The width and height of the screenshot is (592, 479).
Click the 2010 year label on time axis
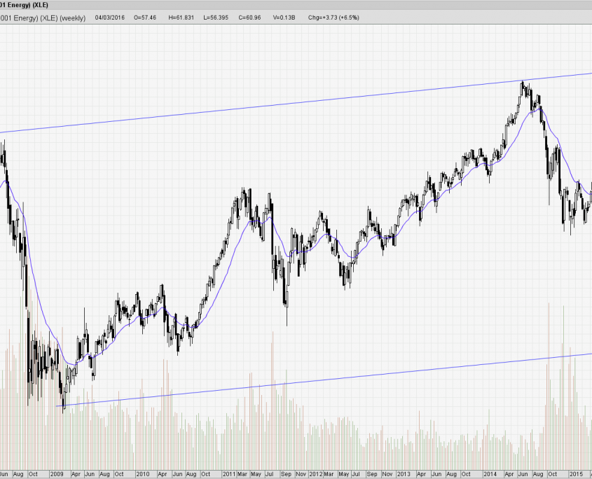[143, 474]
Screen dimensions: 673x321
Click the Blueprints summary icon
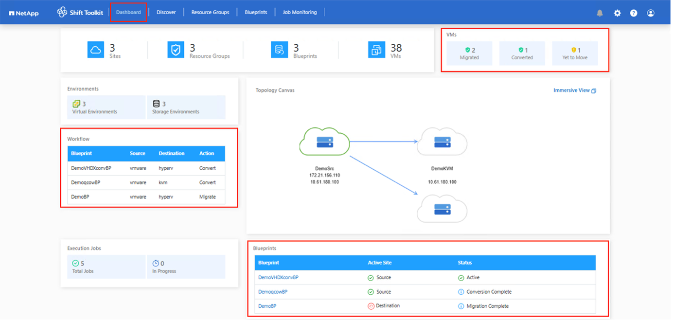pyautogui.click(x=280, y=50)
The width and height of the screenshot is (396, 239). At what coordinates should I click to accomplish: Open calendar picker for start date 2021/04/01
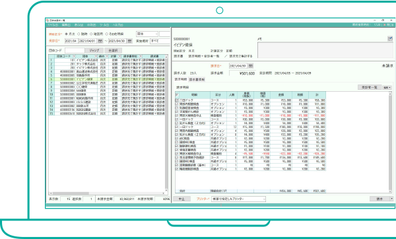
::::::::::
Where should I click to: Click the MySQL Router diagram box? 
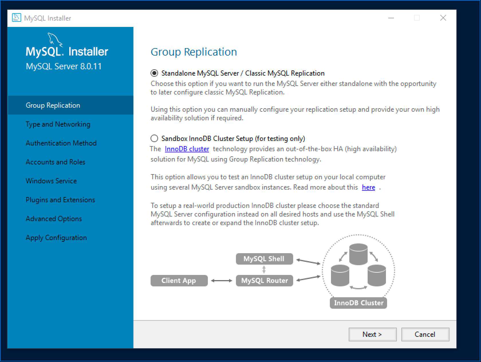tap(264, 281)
::::::::::
Exercise objective: Above are records; write out the lines from the one with "Click the Blueprints summary icon" down to the one with "The width and height of the screenshot is (396, 239).", exactly, leaving the pictures out.

Response for this exercise:
Click the Blueprints summary icon
pyautogui.click(x=280, y=50)
The width and height of the screenshot is (396, 239). At what coordinates should I click to accomplish: Open calendar picker for start date 2021/04/01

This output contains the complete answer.